YOUR INSTRUCTIONS ▸
Using the records that appear below, write out exactly the lines from the one with "Authenticate (882, 365)" through the one with "Finally finishing (161, 155)", keeping both end lines.

___ EXERCISE MATERIALS ___

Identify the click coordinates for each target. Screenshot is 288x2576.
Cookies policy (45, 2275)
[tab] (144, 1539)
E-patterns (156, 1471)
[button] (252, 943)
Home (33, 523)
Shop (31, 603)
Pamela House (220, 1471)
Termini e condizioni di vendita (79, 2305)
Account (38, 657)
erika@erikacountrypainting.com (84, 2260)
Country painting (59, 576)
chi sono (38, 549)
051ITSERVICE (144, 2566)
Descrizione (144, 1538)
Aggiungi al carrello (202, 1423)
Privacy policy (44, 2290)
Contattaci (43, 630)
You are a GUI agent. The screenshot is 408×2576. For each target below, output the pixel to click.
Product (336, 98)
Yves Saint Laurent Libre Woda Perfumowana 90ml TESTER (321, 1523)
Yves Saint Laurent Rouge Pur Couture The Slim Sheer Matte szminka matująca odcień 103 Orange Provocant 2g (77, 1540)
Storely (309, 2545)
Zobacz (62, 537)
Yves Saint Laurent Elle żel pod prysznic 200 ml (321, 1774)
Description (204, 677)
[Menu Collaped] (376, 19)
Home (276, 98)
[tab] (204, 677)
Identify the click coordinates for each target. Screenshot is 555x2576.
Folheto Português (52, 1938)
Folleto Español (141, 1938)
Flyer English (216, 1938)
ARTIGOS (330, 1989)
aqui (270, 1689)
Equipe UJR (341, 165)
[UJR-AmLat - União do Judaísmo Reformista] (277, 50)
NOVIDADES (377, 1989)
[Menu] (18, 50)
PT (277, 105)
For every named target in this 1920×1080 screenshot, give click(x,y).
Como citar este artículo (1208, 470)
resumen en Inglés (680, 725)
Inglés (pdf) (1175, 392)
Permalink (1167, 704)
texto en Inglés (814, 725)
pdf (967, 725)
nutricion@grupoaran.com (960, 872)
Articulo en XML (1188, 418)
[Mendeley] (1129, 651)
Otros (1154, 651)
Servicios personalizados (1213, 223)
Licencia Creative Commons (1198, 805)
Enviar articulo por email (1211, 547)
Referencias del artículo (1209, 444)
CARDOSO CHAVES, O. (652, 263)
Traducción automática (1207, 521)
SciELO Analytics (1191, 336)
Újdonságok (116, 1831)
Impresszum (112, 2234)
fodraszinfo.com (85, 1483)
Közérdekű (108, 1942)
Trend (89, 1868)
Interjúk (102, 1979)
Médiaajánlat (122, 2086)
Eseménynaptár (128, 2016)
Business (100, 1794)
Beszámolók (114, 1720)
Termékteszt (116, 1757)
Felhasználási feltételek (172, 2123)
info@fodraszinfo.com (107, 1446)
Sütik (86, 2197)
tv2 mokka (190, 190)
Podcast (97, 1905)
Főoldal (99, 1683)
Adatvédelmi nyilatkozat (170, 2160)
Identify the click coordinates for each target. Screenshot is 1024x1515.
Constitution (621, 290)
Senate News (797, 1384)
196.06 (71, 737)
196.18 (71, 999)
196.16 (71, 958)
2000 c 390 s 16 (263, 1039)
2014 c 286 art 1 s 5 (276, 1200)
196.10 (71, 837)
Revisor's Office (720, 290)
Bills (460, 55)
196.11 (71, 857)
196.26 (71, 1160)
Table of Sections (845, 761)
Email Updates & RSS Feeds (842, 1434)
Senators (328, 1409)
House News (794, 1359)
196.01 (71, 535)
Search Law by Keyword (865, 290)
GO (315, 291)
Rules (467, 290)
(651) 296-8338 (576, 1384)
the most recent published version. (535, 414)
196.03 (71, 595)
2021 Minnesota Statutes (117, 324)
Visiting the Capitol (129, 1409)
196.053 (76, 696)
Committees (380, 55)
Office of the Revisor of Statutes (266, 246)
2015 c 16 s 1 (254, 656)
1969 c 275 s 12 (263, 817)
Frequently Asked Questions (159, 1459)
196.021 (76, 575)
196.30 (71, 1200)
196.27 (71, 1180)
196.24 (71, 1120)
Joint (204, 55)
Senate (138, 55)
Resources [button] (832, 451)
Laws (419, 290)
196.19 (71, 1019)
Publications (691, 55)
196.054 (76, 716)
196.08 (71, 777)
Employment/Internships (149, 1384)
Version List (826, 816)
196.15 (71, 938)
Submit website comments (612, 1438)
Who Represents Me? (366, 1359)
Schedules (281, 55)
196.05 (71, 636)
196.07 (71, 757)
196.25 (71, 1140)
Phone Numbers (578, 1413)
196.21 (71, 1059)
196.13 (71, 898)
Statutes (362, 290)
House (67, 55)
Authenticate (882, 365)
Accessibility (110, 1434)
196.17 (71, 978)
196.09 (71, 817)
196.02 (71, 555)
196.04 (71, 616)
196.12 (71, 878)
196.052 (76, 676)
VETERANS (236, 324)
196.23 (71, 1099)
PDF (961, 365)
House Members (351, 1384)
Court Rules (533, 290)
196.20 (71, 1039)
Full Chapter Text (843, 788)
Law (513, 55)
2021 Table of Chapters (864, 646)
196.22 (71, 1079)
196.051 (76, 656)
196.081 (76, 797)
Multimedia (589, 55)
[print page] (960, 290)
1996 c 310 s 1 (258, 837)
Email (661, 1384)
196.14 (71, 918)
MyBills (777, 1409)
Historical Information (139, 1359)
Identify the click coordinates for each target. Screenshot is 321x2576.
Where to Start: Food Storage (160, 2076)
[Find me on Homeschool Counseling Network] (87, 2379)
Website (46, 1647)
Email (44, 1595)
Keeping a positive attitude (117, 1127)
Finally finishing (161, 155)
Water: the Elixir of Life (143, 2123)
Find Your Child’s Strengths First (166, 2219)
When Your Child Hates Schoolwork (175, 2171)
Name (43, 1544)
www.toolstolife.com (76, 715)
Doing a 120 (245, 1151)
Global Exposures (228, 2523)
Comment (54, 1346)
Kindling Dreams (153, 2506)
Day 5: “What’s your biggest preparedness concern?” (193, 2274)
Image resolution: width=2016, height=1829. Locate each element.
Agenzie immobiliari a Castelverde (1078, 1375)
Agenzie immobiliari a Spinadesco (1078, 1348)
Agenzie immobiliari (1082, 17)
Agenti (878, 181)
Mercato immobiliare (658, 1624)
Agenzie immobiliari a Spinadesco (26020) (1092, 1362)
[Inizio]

___

ANSWER SECTION ▸
Authenticate (882, 365)
Accessibility (110, 1434)
196.17 (71, 978)
196.09 (71, 817)
196.02 (71, 555)
196.04 (71, 616)
196.12 (71, 878)
196.052 (76, 676)
VETERANS (236, 324)
196.23 (71, 1099)
PDF (961, 365)
House Members (351, 1384)
Court Rules (533, 290)
196.20 (71, 1039)
Full Chapter Text (843, 788)
Law (513, 55)
2021 Table of Chapters (864, 646)
196.22 (71, 1079)
196.051 (76, 656)
196.081 (76, 797)
Multimedia (589, 55)
[print page] (960, 290)
1996 c 310 s 1 (258, 837)
Email (661, 1384)
196.14 (71, 918)
MyBills (777, 1409)
Historical Information (139, 1359)
Identify the click coordinates for each target. Screenshot is 321x2576.
Where to Start: Food Storage (160, 2076)
[Find me on Homeschool Counseling Network] (87, 2379)
Website (46, 1647)
Email (44, 1595)
Keeping a positive attitude (117, 1127)
Finally finishing (161, 155)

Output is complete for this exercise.